━━━ Excerpted passage ━━━
Magazine article New Internationalist

Facial-Hair Cream to the Rescue: Tropical-Disease Drugs in Critical Condition

Magazine article New Internationalist

Facial-Hair Cream to the Rescue: Tropical-Disease Drugs in Critical Condition

Article excerpt

[Graph Not Transcribed]

MALARIA is killing between one and two million people each year, 90 per cent of them in Africa and more than half of them young children. And visceral leishmaniasis will kill half a million in the developing world if they don't receive treatment. These are neglected, seriously disabling or life-threatening diseases that mainly affect people in the poor world, and for which treatment options are inadequate or do not exist. In their own right, they don't constitute a valuable enough 'market' to stimulate adequate research and development for new medicines by the pharmaceutical industry.

Take sleeping sickness. Civil war and the mass movement of civilians fleeing conflict has led to an epidemic of the disease through Uganda, DR Congo, Angola, Congo Brazzaville and Sudan. Sixty million Africans are at risk from catching this often-fatal disease. Although 45,000 cases of sleeping sickness were reported in 1999, the World Health Organization estimates that the number of people actually affected is 10 times greater. Yet it's a disease that most people living in industrialized countries haven't heard of. And because it poses no threat to rich-world consumers, there is little incentive to research effective drugs to treat it.
━━━ Given data ━━━
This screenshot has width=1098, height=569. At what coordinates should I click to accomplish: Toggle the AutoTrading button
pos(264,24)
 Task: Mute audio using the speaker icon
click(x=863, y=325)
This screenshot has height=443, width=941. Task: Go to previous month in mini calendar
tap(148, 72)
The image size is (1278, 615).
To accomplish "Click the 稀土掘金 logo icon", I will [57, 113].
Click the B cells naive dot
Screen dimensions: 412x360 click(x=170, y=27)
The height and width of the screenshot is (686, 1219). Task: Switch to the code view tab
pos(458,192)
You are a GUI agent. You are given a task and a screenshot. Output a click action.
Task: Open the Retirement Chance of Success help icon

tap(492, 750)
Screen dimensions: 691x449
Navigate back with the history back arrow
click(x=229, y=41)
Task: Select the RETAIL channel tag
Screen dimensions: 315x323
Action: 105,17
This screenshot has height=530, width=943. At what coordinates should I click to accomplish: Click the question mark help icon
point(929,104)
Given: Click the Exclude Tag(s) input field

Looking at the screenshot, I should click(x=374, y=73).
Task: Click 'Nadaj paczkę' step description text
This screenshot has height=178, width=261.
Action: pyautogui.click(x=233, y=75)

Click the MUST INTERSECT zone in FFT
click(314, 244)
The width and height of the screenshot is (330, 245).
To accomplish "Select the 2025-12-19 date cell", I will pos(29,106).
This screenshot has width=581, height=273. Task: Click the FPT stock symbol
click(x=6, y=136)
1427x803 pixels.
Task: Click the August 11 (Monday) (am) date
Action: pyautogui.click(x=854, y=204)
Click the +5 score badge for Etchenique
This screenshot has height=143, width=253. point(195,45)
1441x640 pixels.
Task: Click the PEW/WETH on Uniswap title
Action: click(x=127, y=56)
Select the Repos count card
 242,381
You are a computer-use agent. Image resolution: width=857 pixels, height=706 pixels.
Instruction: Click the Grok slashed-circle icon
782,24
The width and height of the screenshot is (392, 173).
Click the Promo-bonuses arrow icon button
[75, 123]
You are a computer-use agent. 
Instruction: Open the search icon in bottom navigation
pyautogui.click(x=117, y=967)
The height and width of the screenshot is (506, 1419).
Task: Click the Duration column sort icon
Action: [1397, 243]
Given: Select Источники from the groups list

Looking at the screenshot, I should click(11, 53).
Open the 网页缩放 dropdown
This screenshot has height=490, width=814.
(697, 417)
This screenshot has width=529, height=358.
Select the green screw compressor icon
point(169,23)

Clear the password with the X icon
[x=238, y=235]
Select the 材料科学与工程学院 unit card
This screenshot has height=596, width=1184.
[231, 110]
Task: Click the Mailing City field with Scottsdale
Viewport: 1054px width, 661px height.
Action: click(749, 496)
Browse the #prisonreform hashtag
━━━
**Task description**.
Answer these questions from the article on tropical-disease drugs:
(a) How many people does malaria kill each year?
(b) How many Africans are at risk from catching sleeping sickness?
(c) How many cases of sleeping sickness were reported in 1999?

**Result of this task**.
(a) Between one and two million people.
(b) Sixty million.
(c) 45,000.